Iffat Zafar was born in Pakistan. She received her Ph.D. from the Loughborough University in Computer Vision and Machine Learning in 2008. After her Ph.D. in 2008, she worked as research associate at the Department of Computer Science, Loughborough University, for about 4 years. She currently works in the industry as an AI engineer, researching and developing algorithms using Machine Learning and Deep Learning for object detection and general Deep Learning tasks for edge and cloud-based applications.

Giounona Tzanidou is a PhD in computer vision from Loughborough University, UK, where she developed algorithms for runtime surveillance video analytics. Then, she worked as a research fellow at Kingston University, London, on a project aiming at prediction detection and understanding of terrorist interest through intelligent video surveillance. She was also engaged in teaching computer vision and embedded systems modules at Loughborough University.
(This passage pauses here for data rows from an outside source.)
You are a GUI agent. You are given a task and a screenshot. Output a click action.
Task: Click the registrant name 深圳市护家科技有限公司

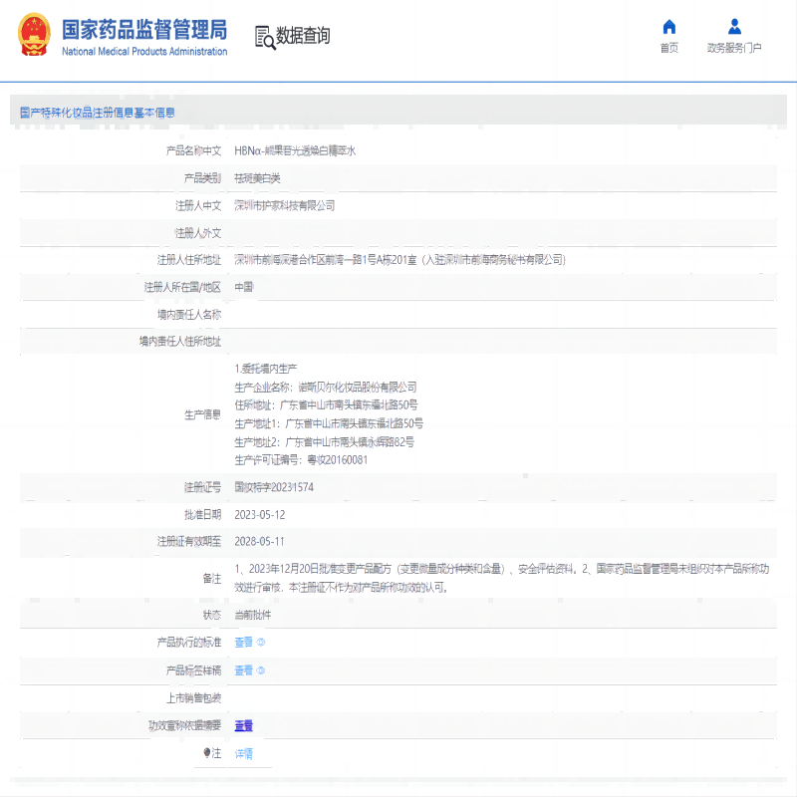(x=284, y=205)
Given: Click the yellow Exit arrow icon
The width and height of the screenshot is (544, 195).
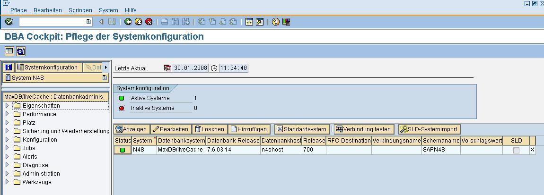Looking at the screenshot, I should click(139, 22).
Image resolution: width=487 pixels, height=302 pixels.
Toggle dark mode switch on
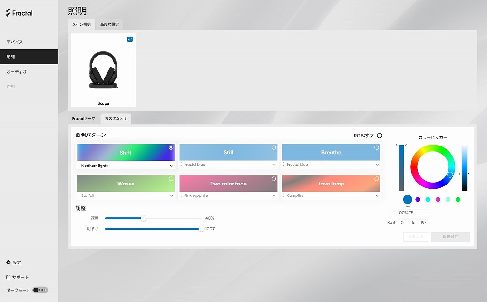40,290
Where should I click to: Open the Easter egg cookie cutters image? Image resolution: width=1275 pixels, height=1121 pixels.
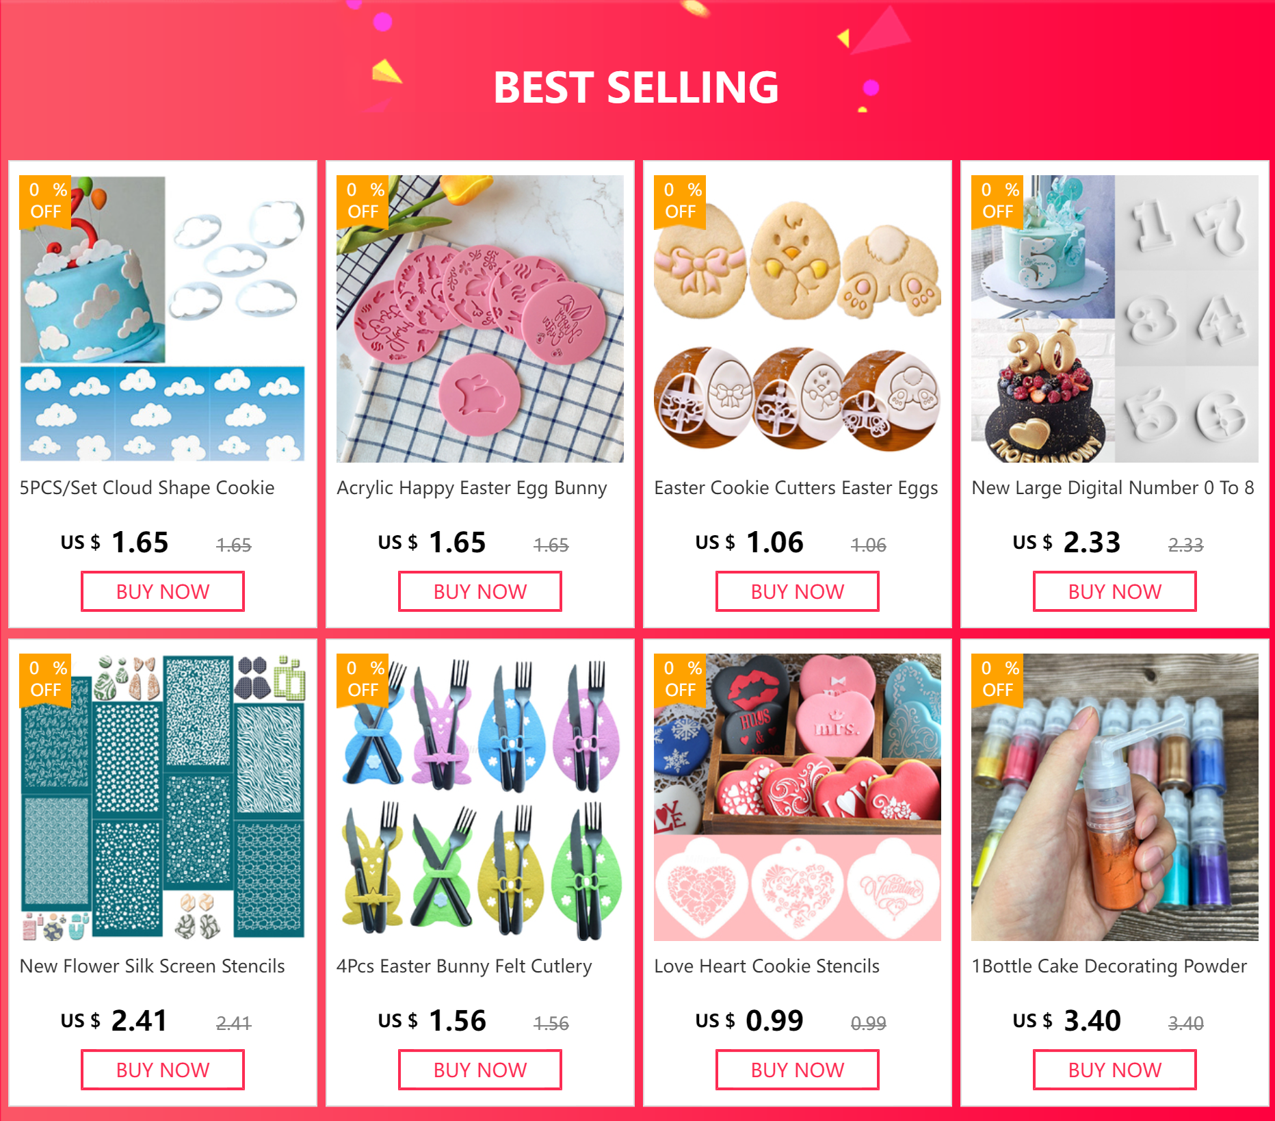coord(798,319)
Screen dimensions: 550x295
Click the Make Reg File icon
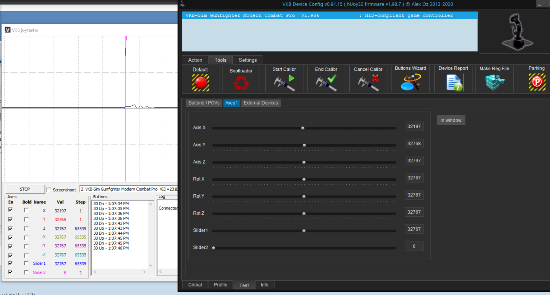tap(494, 83)
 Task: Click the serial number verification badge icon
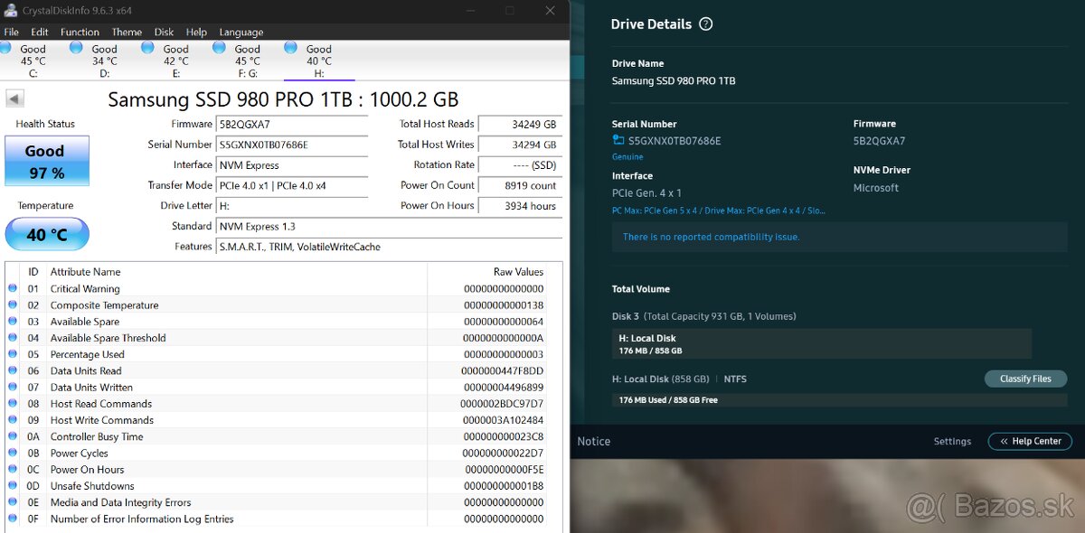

Now an engineer, she investigates the application of deep learning techniques for object detection and recognition in videos.

Richard Burton graduated from the University of Leicester with a master's degree in mathematics. After graduating, he worked as a research engineer at the University of Leicester for a number of years, where he developed deep learning object detection models for their industrial partners. Now, he is working as a software engineer in the industry, where he continues to research the applications of deep learning in computer vision.

Nimesh Patel graduated from the University of Leicester with an MSc in applied computation and numerical modeling. During this time, a project collaboration with one of University of Leicester’s partners was undertaken, dealing with Machine Learning for Hand Gesture recognition. Since then, he has worked in the industry, researching Machine Learning for Computer Vision related tasks, such as Depth Estimation.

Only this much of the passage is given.